WHAT YOU ARE ASKED TO DO
Check every line of the records below for the string "experience" and copy the ones that have it.
===== TASK DATA =====
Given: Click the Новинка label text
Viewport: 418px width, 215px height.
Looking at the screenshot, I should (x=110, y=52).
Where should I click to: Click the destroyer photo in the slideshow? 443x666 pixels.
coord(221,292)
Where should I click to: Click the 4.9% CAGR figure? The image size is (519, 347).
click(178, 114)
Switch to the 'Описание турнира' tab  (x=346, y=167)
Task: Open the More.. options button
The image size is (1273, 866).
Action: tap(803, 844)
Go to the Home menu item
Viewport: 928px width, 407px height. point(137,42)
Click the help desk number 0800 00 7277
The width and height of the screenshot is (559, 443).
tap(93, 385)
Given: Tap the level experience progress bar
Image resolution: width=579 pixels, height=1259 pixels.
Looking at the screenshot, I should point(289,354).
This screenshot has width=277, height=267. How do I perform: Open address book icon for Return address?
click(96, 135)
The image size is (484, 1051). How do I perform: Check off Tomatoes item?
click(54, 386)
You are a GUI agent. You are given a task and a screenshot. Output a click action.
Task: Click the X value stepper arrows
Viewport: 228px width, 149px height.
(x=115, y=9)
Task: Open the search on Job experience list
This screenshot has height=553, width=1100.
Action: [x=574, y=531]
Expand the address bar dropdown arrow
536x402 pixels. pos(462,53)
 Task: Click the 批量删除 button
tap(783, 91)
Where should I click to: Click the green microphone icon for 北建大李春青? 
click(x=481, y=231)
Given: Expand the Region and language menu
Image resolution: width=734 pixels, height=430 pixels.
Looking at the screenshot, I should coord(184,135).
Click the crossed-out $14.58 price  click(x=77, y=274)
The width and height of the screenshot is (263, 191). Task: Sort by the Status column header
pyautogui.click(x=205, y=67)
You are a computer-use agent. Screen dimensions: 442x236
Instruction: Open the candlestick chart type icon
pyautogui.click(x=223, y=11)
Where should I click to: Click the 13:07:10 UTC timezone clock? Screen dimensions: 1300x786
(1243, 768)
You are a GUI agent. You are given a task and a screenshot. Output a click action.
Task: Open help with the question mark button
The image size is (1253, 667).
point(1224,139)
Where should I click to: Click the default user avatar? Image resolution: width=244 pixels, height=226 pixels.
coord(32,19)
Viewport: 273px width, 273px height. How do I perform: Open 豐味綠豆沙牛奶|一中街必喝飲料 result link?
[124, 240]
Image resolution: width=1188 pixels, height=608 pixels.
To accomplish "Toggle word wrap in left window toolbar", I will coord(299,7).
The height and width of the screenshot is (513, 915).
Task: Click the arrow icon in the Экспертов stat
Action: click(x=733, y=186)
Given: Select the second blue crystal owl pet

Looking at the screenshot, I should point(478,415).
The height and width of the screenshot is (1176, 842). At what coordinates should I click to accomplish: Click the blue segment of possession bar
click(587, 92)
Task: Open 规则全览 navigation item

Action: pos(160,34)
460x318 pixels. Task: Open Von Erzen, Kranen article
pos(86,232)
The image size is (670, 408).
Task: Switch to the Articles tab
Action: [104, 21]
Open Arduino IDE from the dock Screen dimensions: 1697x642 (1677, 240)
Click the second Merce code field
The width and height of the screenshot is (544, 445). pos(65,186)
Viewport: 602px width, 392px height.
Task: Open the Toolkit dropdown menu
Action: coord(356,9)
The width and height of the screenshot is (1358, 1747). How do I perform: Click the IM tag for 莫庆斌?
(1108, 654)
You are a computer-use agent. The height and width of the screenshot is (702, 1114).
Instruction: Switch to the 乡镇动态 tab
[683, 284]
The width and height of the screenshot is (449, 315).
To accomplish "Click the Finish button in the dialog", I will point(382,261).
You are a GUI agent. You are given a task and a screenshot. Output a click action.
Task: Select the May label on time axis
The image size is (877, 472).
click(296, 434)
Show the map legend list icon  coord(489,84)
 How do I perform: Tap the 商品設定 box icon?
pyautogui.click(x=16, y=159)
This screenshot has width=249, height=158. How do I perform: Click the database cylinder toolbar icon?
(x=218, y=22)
=====
YOUR RESPONSE
Given: Tap the level experience progress bar
Task: Open the search on Job experience list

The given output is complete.